Naarmate de wetenschap echter een beter inzicht krijgt in de oorzaken en onderlinge relaties van de verschillende mitochondriopathieën, zijn er steeds nieuwe benaderingen van de behandeling. Er is nu een medicijn op de markt speciaal voor de behandeling van het LHON-syndroom, genaamd idebenone.

Medicamenteuze behandelingsopties

Andere geneesmiddelen (anticonvulsiva) werken tegen aanvallen (bijvoorbeeld bij epilepsie) en voorkomen in veel gevallen het opnieuw optreden van een aanval. Carbamazepine of lamotrigine zijn bijvoorbeeld nuttig. Het anti-epilepticum valproaat is vanwege ernstige bijwerkingen niet geschikt voor gebruik bij mitochondriopathie.

Als er bewegingsstoornissen optreden, schrijft de arts vaak dopamine voor bij spierstijfheid of botulinetoxine voor verhoogde spieractiviteit. Beroerte-achtige episoden worden meestal behandeld met cortison.

Andere behandelingsopties

Vooral duursporten zoals hardlopen of fietsen zijn nuttig. Het is belangrijk dat patiënten met mitochondriopathie tijdens het sporten onder hun maximale stresslimiet blijven.

Een vet- en koolhydraatarm dieet (= ketogeen) helpt in veel gevallen een optredende epilepsie te stabiliseren. Daarbij moet de getroffen persoon voldoende calorieën consumeren.

Fysiotherapie, ergotherapie en logopedie worden gebruikt om de functie van het spierstelsel te verbeteren.

Verloop van de ziekte en prognose

De eerste symptomen van mitochondriopathie verschijnen meestal in de adolescentie of vroege volwassenheid, afhankelijk van het syndroom. Afhankelijk van de ernst en het type mutatie(s) worden ook zuigelingen getroffen.

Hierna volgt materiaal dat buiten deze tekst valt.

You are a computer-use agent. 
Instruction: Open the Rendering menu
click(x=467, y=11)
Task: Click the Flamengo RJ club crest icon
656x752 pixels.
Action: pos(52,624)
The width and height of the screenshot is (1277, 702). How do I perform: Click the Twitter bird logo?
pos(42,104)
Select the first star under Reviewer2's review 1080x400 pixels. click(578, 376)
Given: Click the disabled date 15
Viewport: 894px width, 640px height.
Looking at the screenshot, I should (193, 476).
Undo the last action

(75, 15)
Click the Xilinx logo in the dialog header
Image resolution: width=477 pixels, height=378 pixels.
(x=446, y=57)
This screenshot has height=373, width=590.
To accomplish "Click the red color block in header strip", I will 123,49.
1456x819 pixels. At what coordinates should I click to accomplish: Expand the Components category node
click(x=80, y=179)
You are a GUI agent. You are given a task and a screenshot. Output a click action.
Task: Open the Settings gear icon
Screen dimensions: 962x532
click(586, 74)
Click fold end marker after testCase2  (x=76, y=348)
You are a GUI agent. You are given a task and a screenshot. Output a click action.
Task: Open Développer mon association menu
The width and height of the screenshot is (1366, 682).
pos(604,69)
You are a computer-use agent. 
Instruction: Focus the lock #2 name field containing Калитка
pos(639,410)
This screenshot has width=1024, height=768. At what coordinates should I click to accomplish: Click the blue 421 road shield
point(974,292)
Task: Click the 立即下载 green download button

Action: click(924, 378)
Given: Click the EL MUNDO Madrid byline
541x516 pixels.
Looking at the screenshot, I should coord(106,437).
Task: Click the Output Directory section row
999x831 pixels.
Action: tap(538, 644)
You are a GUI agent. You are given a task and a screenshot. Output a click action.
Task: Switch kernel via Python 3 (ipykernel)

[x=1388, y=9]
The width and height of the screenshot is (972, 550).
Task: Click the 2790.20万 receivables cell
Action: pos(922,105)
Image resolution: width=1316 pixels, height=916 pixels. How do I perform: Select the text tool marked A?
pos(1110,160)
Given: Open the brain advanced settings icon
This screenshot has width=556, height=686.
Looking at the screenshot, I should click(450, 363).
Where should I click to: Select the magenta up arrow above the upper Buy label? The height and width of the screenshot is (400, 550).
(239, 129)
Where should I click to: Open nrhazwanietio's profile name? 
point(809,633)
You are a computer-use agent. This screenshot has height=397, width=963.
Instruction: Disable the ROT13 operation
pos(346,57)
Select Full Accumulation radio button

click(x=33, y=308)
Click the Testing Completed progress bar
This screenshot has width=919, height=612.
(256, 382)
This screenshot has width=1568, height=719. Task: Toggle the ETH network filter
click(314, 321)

Hoe eerder de kinderen ziek worden, hoe sneller de mitochondriopathie doorgaans vordert. Bovendien zijn de klachten vaak ernstiger dan bij patiënten die de ziekte later ontwikkelen. Bij hen verloopt de ziekte gewoonlijk langzamer en met mildere symptomen. Bij jongvolwassenen zijn echter ook snelle en ernstige kuren mogelijk.

Volgens de huidige stand van het onderzoek kan mitochondriopathie niet worden genezen. De prognose hangt af van hoe vroeg de eerste symptomen verschijnen, hoe snel de ziekte voortschrijdt en hoe ernstig de aanvallen zijn.

Naarmate nieuwe methoden voor gensequencing ons begrip van de oorzaken van de verschillende mitochondriopathieën verbeteren, komen er meer specifieke therapieën beschikbaar. Er is al een specifiek medicijn (idebenone) goedgekeurd voor LHON, en tot nu toe hebben onderzoeken aangetoond dat het het gezichtsvermogen van de getroffenen kan behouden.